Required action. Output every entry exactly as written, but omit the pictures.

Data for this exercise.
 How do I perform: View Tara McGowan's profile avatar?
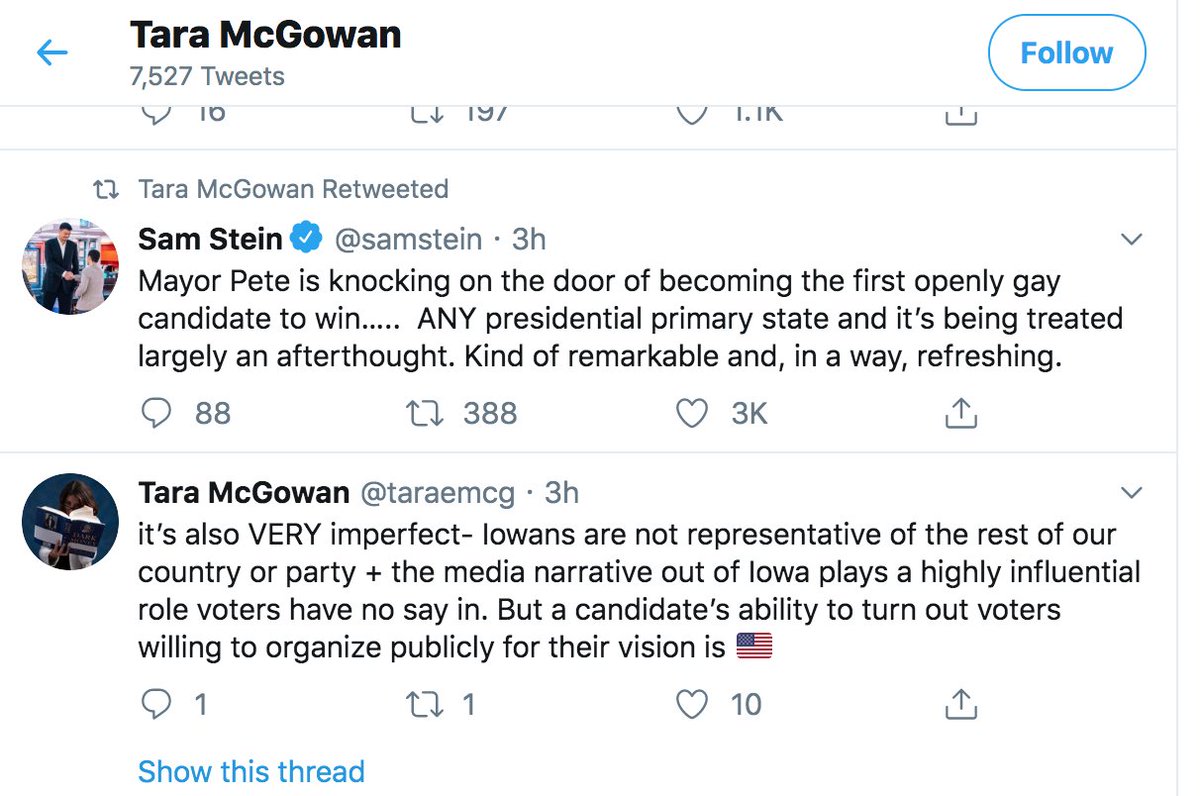click(70, 521)
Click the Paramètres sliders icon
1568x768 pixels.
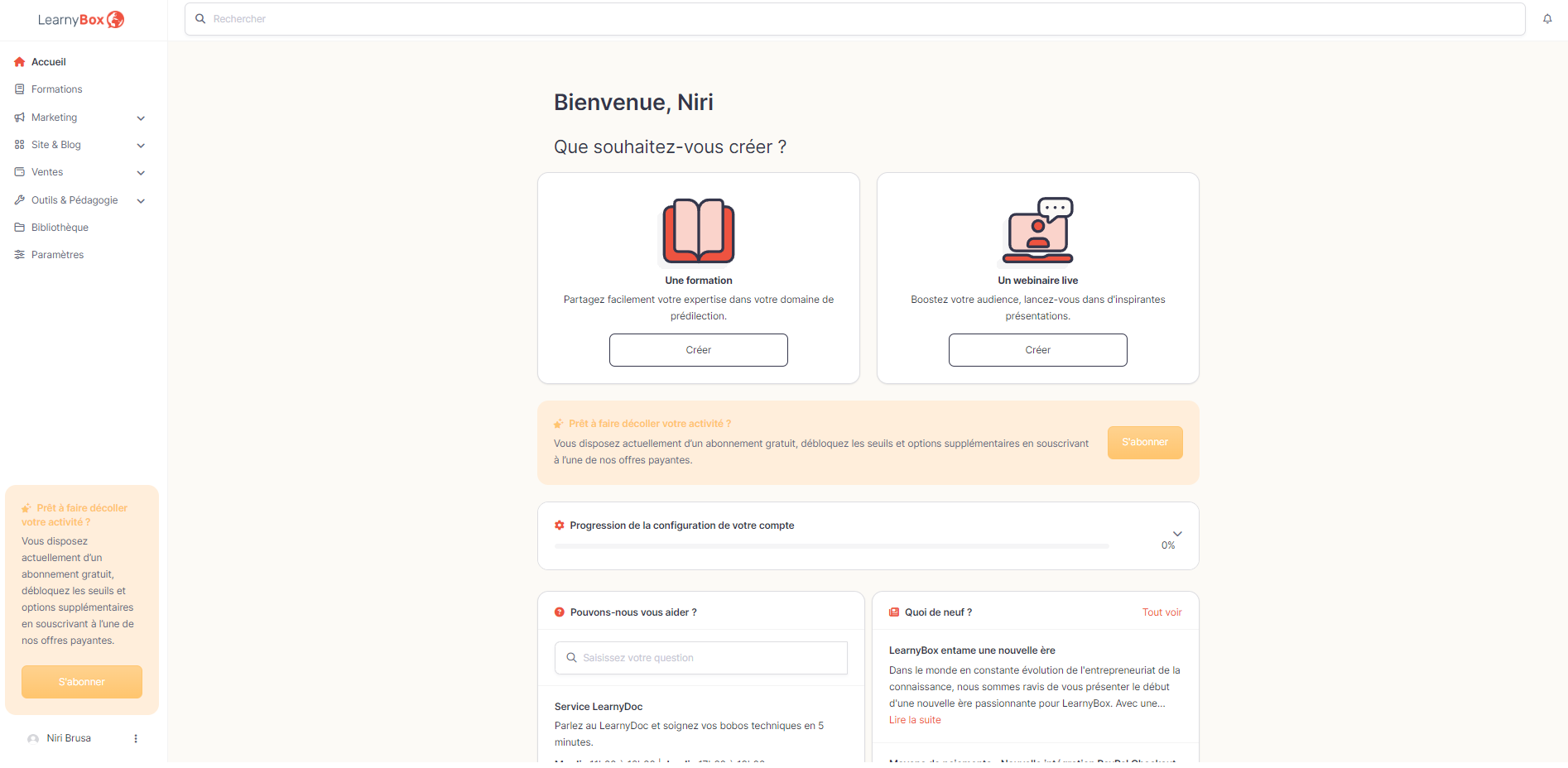[x=20, y=255]
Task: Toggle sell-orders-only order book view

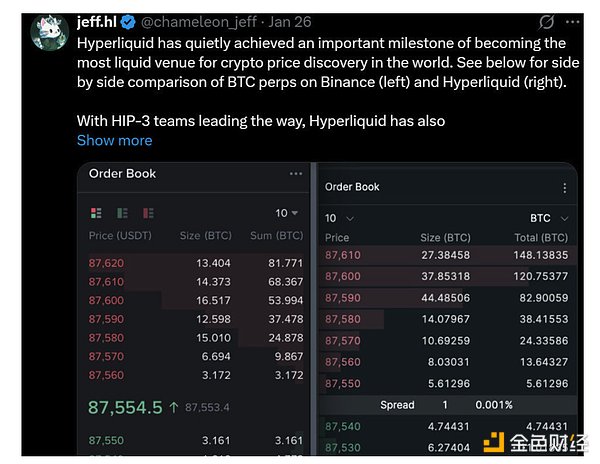Action: [x=147, y=213]
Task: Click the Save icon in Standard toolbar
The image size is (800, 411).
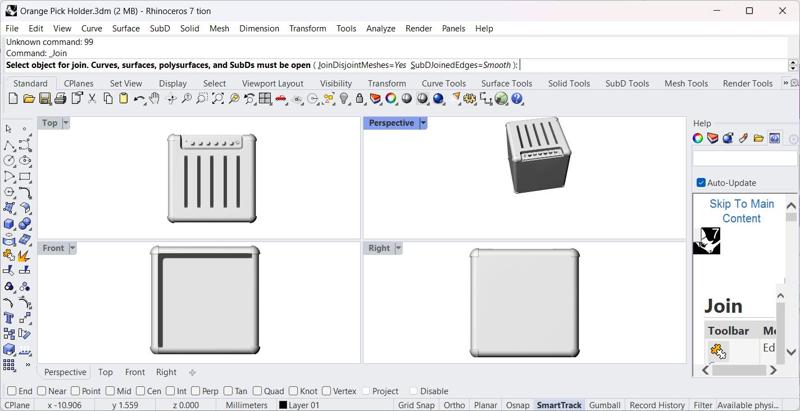Action: (x=45, y=99)
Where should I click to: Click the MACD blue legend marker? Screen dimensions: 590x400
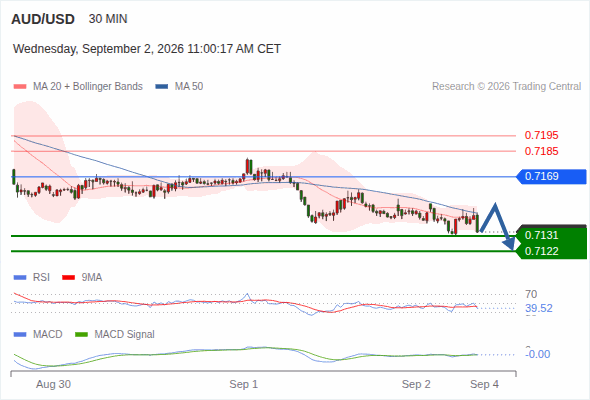(20, 335)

Response.
 How do I perform: View Tara McGowan's profile avatar?
click(70, 521)
Click the Paramètres sliders icon
1568x768 pixels.
[x=20, y=255]
Task: Toggle sell-orders-only order book view

Action: [x=147, y=213]
Task: Click the Save icon in Standard toolbar
The image size is (800, 411).
Action: (x=45, y=99)
Where should I click to: Click the MACD blue legend marker? Screen dimensions: 590x400
(20, 335)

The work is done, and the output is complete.